Mensagens reveladas pela PF mostram proximidade entre Vorcaro e Moraes

Segundo reportagem do Terra, banqueiro procurou ministro antes de ser preso; escritório da esposa do magistrado manteve contrato milionário com o Banco Master


Mensagens extraídas do celular de Daniel Vorcaro pela Polícia Federal revelam contatos entre o ex-controlador do Banco Master e o ministro Alexandre de Moraes, do Supremo Tribunal Federal. As informações foram divulgadas pelo portal Terra, com base em reportagem da BBC News Brasil e em apurações publicadas inicialmente pelo jornal O Estado de S. Paulo.

Os registros fazem parte da investigação relacionada ao Banco Master e foram tornados públicos após decisão do ministro André Mendonça. O magistrado também concedeu prazo para que a Procuradoria-Geral da República se manifestasse sobre o material.

Segundo a reportagem, Vorcaro enviou mensagens a Moraes em novembro de 2025, nos dias anteriores à sua prisão. Em um dos textos, o banqueiro perguntou se deveria estar fora do país na segunda-feira seguinte. Em outras mensagens, questionou se havia alguma possibilidade de impedir ou adiar medidas que poderiam ser adotadas contra ele.

A investigação recuperou principalmente os textos enviados por Vorcaro. As respostas de Moraes não ficaram disponíveis porque parte das comunicações teria ocorrido por meio de capturas de tela enviadas no modo de visualização única. Dessa forma, não é possível determinar, apenas a partir do material divulgado, o conteúdo integral das respostas do ministro.

Contrato com escritório da esposa de Moraes

As mensagens também voltaram a colocar em evidência o contrato celebrado entre o Banco Master e o escritório Barci de Moraes Sociedade de Advogados, comandado por Viviane Barci de Moraes, esposa do ministro.

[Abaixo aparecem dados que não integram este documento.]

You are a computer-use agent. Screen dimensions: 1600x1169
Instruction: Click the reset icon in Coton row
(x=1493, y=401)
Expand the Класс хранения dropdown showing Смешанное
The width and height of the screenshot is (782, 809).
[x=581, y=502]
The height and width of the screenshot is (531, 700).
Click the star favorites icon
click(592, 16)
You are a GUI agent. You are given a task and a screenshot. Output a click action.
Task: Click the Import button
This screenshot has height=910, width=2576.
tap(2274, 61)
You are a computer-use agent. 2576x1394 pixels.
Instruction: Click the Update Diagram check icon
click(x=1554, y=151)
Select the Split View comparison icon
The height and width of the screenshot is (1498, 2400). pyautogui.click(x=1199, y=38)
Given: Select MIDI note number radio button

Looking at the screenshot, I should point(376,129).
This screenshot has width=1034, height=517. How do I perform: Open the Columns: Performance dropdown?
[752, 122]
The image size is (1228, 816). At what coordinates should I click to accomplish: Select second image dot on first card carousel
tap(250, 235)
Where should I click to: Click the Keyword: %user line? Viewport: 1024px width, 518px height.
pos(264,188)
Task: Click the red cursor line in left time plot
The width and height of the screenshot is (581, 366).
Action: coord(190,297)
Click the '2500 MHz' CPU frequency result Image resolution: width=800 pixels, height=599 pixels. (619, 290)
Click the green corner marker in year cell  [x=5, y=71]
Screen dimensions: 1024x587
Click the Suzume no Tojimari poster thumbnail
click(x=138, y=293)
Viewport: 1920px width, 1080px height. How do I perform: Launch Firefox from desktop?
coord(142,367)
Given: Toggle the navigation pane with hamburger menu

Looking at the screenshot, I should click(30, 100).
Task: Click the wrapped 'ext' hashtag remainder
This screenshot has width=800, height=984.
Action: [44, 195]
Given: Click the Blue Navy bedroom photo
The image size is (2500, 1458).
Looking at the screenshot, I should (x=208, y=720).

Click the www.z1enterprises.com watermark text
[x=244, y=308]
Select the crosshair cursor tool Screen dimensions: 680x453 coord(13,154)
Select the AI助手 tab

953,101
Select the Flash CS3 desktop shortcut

O acordo previa 36 pagamentos mensais e poderia alcançar aproximadamente R$ 131 milhões em valores brutos. Documentos citados pelo Terra indicam que o escritório recebeu transferências do Banco Master durante a vigência do contrato.

Em uma das conversas recuperadas, Vorcaro teria classificado o repasse à banca como o pagamento mais importante da instituição e orientado funcionários a não permitirem atrasos. Um dos comprovantes mencionados registra uma transferência superior a R$ 3,4 milhões para o escritório.

Cabe esclarecer que os pagamentos não foram destinados ao STF. O dinheiro foi transferido pelo Banco Master para um escritório particular de advocacia ligado à família de um integrante da Corte.

Moraes teve acesso à minuta

Metadados encontrados no documento indicaram que uma versão do contrato foi acessada ou editada por um perfil identificado como “Ministro Alexandre de Moraes”.

O escritório confirmou que Moraes teve acesso à minuta. Segundo a explicação apresentada, o setor de compliance consultou o magistrado para verificar se existia algum impedimento legal decorrente de sua posição no Supremo e de seu casamento com a sócia-diretora da banca.

A nota sustenta que o contrato não previa atuação do escritório perante o STF e que Moraes nunca julgou processo envolvendo o Banco Master. A banca afirma ainda que os serviços advocatícios foram efetivamente prestados.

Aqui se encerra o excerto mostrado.